In offshore drilling, with new technology and high total day costs, wells are being drilled extremely fast. Having two mud engineers makes economic sense to prevent down time due to drilling fluid difficulties. Two mud engineers also reduce insurance costs to oil companies for environmental damage that oil companies are responsible for during drilling and production. A senior mud engineer typically works in the day, and a junior mud engineer at night.
The cost of the drilling fluid is typically about 10% (may vary greatly) of the total cost of drilling a well, and demands competent mud engineers. Large cost savings result when the mud engineer and fluid performs adequately.

Mud Pit with Fly Ash
The mud engineer is not to be confused with mudloggers, service personnel who monitor gas from the mud and collect well bore samples.
Compliance engineer
The compliance engineer is the most common name for a relatively new position in the oil field, emerging around 2002 due to new environmental regulations on synthetic mud in the United States. Previously, synthetic mud was regulated the same as water-based mud and could be disposed of in offshore waters due to low toxicity to marine organisms. New regulations restrict the amount of synthetic oil that can be discharged.
These new regulations created a significant burden in the form of tests needed to determine the "ROC" or retention on cuttings, sampling to determine the percentage of crude oil in the drilling mud, and extensive documentation. It should be noted that no type of oil/synthetic based mud (or drilled cuttings contaminated with OBM/SBM) may be dumped in the North Sea. Contaminated mud must either be shipped back to shore in skips or processed on the rigs.

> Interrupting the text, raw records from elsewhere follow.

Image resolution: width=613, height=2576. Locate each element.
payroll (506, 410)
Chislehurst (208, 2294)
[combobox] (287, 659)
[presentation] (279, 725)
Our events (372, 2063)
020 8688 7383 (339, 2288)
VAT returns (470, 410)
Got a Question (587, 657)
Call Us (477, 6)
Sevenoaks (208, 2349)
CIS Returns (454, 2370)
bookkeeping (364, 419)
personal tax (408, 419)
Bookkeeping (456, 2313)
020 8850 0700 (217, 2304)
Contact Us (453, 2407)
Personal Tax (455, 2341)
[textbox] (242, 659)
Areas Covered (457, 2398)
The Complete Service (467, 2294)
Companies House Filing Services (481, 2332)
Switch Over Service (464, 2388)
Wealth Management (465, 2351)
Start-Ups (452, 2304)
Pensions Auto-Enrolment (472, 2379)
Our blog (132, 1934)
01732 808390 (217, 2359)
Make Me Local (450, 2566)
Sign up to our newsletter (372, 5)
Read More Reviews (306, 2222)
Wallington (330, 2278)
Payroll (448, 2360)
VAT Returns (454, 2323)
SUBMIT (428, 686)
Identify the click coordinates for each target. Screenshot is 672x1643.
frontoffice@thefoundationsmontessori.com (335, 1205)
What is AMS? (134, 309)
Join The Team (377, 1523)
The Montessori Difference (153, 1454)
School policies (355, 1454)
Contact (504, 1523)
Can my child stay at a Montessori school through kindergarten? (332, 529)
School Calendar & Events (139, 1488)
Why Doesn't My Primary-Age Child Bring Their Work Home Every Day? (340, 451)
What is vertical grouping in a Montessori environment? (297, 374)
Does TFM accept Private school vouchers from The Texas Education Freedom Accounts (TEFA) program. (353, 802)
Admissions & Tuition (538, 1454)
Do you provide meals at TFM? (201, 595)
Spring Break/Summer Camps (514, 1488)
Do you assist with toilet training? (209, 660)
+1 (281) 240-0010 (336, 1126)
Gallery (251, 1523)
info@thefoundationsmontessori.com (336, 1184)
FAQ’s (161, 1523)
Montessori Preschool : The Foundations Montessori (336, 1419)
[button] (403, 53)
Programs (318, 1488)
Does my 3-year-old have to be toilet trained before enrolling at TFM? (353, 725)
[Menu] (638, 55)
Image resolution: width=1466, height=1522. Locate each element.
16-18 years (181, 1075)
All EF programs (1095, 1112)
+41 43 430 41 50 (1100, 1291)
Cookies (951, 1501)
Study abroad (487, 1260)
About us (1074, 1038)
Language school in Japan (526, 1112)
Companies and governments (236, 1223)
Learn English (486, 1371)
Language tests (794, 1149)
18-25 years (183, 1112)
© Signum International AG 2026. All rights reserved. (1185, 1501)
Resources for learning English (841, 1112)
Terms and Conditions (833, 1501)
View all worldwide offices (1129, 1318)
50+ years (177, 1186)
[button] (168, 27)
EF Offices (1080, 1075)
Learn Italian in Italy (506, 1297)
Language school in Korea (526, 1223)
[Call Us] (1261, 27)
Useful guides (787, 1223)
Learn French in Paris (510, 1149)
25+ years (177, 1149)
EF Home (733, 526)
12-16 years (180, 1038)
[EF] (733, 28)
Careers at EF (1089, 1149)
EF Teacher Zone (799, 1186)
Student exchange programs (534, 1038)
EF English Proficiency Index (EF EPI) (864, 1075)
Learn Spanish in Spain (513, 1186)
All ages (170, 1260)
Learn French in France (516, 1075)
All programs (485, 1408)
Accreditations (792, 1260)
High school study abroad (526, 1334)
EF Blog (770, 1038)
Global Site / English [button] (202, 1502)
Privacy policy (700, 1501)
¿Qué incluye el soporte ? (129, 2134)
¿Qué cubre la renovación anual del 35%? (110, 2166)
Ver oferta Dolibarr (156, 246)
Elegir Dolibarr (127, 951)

A new monthly toxicity test is also now performed to determine sediment toxicity, using the amphipod Leptocheirus plumulosus. Various concentrations of the drilling mud are added to the environment of captive L. plumulosus to determine its effect on the animals. The test is controversial for two reasons:
These animals are not native to many of the areas regulated by them, including the Gulf of Mexico the test has a very large standard deviation and samples that fail badly may pass easily upon retesting.